Records excerpted from a collection
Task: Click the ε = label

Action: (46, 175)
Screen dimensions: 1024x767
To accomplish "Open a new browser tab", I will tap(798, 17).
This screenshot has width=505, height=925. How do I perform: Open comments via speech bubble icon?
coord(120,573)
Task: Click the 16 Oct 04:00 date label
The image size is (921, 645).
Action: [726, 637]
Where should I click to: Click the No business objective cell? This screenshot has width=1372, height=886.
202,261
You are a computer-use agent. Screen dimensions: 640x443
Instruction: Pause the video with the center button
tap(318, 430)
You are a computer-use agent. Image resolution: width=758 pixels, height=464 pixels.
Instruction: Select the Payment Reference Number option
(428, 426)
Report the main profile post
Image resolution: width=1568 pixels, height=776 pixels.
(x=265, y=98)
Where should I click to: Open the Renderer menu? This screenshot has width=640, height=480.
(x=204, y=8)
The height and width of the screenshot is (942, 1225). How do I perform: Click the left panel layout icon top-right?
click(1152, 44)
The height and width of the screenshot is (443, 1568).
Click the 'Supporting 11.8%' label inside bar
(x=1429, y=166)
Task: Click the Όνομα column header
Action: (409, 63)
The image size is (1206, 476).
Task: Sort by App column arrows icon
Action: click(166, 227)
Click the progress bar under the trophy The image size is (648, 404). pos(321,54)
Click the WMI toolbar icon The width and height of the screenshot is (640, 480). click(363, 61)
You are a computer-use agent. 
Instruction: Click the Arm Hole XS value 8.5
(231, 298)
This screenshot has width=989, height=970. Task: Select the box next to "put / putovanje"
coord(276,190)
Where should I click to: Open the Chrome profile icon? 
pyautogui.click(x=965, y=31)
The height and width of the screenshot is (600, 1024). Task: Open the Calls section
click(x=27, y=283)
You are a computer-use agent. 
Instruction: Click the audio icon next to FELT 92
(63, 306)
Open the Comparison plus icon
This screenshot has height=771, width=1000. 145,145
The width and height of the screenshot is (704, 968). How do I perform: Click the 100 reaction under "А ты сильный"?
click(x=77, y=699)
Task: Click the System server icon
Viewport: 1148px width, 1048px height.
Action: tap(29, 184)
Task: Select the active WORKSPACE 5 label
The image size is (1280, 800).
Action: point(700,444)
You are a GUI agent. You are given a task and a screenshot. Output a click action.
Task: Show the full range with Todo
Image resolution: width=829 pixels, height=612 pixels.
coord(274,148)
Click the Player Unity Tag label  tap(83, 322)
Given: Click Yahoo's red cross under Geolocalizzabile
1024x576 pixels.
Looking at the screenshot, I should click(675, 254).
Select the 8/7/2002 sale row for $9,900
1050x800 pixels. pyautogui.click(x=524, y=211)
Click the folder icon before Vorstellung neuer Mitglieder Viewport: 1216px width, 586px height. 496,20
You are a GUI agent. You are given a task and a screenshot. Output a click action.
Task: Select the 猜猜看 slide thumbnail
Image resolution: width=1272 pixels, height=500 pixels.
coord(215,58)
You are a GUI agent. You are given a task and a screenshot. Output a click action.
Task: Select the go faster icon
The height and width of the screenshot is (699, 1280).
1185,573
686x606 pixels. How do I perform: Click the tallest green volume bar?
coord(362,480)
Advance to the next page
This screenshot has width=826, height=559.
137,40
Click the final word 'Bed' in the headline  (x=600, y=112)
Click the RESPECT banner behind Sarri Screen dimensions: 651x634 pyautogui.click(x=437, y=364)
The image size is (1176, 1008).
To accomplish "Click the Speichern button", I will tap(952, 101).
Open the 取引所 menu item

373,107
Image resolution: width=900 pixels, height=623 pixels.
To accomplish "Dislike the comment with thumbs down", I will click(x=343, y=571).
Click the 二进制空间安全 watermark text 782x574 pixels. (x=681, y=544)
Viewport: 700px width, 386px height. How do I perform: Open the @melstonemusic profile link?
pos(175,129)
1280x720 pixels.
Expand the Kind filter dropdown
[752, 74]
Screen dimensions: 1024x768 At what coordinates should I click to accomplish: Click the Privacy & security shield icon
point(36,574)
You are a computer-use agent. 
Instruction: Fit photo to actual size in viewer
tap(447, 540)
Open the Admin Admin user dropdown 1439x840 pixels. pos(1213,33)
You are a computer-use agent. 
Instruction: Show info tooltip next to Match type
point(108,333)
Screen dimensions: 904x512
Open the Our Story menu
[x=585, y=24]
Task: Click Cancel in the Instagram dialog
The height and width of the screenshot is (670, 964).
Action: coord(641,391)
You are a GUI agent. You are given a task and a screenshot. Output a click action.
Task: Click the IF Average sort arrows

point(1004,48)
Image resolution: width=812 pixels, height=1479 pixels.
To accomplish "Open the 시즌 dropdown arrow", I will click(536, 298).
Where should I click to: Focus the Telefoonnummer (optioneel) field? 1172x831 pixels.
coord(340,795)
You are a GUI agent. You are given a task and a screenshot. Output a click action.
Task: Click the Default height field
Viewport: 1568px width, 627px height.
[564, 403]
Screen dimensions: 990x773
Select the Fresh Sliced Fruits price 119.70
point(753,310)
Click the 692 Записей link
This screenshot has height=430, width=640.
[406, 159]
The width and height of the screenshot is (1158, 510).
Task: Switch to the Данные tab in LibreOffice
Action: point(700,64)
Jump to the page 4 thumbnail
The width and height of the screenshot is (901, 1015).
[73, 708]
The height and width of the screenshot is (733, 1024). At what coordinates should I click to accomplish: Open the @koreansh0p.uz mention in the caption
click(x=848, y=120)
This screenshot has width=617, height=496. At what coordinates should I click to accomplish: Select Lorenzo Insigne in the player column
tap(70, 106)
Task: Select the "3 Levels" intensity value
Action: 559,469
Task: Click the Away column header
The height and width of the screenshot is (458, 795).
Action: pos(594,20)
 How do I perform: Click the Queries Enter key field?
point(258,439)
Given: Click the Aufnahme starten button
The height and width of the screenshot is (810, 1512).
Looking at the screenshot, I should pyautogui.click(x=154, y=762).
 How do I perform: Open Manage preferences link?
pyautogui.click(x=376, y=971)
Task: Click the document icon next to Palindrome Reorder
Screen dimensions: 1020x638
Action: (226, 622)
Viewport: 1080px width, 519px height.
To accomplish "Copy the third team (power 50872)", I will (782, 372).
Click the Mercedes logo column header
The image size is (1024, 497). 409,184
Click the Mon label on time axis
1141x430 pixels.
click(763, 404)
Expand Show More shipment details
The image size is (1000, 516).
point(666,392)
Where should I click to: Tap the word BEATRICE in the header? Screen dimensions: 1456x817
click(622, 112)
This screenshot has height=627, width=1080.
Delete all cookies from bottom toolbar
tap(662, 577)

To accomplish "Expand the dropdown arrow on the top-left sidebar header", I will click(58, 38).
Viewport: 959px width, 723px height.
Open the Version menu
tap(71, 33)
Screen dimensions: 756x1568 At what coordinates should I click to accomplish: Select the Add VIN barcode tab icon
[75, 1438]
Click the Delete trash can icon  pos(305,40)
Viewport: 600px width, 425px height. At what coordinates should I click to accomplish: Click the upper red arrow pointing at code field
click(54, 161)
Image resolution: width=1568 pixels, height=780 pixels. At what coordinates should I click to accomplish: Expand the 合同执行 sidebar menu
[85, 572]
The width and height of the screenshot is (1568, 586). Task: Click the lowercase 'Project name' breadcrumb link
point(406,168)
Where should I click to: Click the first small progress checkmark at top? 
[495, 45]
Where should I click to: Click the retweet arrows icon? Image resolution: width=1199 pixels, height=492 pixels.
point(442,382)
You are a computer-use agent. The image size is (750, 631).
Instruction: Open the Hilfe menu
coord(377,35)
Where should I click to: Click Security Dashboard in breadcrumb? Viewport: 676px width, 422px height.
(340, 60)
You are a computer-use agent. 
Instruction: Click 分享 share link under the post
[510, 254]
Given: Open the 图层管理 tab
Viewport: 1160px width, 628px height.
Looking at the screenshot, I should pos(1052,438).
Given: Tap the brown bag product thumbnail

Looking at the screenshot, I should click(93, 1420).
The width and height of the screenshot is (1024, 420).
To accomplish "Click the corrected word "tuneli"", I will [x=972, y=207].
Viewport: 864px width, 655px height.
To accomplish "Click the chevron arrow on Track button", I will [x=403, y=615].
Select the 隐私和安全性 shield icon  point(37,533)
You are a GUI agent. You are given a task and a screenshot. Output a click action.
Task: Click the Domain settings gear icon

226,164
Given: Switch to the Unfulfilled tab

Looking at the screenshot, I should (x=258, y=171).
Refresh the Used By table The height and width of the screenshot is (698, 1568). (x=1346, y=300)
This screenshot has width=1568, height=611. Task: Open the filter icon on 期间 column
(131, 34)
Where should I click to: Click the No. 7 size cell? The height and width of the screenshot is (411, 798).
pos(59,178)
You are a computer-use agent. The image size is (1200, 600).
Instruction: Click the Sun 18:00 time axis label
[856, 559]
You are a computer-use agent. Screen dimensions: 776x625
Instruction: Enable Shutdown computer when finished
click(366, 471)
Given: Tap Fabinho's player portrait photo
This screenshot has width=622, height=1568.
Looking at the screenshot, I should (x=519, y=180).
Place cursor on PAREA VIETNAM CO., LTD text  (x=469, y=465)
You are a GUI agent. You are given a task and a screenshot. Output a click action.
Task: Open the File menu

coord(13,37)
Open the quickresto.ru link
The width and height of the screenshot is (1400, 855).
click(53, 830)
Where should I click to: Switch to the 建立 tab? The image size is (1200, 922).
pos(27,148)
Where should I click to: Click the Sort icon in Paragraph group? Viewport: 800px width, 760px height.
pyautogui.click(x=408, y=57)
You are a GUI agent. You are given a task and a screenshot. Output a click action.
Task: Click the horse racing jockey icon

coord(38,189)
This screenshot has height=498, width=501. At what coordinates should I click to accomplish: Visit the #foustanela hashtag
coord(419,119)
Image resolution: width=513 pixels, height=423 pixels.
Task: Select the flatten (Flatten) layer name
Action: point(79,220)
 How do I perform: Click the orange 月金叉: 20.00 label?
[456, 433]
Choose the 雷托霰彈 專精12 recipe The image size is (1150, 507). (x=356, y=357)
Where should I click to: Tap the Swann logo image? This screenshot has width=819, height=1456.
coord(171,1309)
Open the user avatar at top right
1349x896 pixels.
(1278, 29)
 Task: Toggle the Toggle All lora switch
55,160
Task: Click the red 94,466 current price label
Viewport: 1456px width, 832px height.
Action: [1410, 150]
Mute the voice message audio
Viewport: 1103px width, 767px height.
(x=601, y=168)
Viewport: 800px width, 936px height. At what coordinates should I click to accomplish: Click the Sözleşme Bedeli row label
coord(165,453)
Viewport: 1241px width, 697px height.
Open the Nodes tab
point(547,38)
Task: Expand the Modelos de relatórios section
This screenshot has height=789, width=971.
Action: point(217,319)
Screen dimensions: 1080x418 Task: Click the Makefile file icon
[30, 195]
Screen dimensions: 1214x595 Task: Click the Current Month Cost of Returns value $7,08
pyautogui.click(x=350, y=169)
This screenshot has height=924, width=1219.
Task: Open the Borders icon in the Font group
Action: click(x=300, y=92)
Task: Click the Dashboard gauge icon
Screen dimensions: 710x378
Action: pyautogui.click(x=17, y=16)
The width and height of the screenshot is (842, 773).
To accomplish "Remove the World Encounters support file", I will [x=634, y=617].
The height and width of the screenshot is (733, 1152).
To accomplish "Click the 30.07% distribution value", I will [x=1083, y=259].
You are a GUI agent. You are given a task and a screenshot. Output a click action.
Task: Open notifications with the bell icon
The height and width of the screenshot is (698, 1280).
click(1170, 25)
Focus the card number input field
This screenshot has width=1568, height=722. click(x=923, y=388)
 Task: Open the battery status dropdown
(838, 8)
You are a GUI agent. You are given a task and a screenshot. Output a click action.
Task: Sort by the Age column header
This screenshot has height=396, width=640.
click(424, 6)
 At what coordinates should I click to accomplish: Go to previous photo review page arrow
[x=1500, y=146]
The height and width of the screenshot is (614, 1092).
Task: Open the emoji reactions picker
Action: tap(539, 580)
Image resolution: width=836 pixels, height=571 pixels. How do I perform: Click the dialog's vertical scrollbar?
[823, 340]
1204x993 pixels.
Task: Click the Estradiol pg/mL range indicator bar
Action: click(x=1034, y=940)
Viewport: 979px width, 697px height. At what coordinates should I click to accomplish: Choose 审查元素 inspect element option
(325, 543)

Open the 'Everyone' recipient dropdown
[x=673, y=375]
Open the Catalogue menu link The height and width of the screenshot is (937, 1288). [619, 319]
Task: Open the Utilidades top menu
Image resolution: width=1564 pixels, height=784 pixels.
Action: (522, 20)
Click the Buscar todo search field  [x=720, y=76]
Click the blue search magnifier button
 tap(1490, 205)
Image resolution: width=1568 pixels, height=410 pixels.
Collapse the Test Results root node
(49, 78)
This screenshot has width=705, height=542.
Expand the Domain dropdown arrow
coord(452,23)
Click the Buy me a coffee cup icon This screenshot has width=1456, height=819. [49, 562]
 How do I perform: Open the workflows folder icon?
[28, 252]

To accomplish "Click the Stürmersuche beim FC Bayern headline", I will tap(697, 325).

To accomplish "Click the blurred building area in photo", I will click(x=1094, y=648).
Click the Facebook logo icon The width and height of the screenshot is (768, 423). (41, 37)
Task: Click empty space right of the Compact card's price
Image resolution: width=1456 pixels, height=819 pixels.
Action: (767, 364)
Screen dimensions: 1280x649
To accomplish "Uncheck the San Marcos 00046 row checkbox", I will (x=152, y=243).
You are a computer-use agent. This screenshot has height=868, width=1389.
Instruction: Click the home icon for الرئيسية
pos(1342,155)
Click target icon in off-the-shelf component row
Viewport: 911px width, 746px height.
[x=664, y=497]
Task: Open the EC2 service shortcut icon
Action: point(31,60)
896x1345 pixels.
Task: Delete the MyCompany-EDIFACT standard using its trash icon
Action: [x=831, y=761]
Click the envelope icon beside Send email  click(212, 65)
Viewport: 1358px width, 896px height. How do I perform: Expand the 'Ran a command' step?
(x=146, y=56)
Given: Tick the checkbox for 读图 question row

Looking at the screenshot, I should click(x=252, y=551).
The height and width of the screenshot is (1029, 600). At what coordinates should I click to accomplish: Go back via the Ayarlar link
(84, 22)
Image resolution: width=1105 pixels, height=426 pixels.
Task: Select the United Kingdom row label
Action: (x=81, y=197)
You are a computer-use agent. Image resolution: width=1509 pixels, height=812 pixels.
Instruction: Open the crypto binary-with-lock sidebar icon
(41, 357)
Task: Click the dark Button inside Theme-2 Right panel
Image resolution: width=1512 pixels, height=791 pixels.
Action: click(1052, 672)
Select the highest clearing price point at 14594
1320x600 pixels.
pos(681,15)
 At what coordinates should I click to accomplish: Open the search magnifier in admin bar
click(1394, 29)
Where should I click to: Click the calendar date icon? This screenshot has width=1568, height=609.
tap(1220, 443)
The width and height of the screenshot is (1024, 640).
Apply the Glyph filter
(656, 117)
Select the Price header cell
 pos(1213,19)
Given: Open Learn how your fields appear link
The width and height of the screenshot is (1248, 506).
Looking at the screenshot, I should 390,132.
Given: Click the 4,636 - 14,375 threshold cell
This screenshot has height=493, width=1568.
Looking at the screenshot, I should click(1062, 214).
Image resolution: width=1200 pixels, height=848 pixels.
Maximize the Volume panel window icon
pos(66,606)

== REQUIRED WORK ==
Look above for the line holding "Click the Facebook". Print it and every line after it, exactly, through the line holding "Task: Click the dark".

== YOUR RESPONSE ==
Click the Facebook logo icon The width and height of the screenshot is (768, 423). (41, 37)
Task: Click empty space right of the Compact card's price
Image resolution: width=1456 pixels, height=819 pixels.
Action: (767, 364)
Screen dimensions: 1280x649
To accomplish "Uncheck the San Marcos 00046 row checkbox", I will (x=152, y=243).
You are a computer-use agent. This screenshot has height=868, width=1389.
Instruction: Click the home icon for الرئيسية
pos(1342,155)
Click target icon in off-the-shelf component row
Viewport: 911px width, 746px height.
[x=664, y=497]
Task: Open the EC2 service shortcut icon
Action: point(31,60)
896x1345 pixels.
Task: Delete the MyCompany-EDIFACT standard using its trash icon
Action: [x=831, y=761]
Click the envelope icon beside Send email  click(212, 65)
Viewport: 1358px width, 896px height. How do I perform: Expand the 'Ran a command' step?
(x=146, y=56)
Given: Tick the checkbox for 读图 question row

Looking at the screenshot, I should click(x=252, y=551).
The height and width of the screenshot is (1029, 600). At what coordinates should I click to accomplish: Go back via the Ayarlar link
(84, 22)
Image resolution: width=1105 pixels, height=426 pixels.
Task: Select the United Kingdom row label
Action: (x=81, y=197)
You are a computer-use agent. Image resolution: width=1509 pixels, height=812 pixels.
Instruction: Open the crypto binary-with-lock sidebar icon
(41, 357)
Task: Click the dark Button inside Theme-2 Right panel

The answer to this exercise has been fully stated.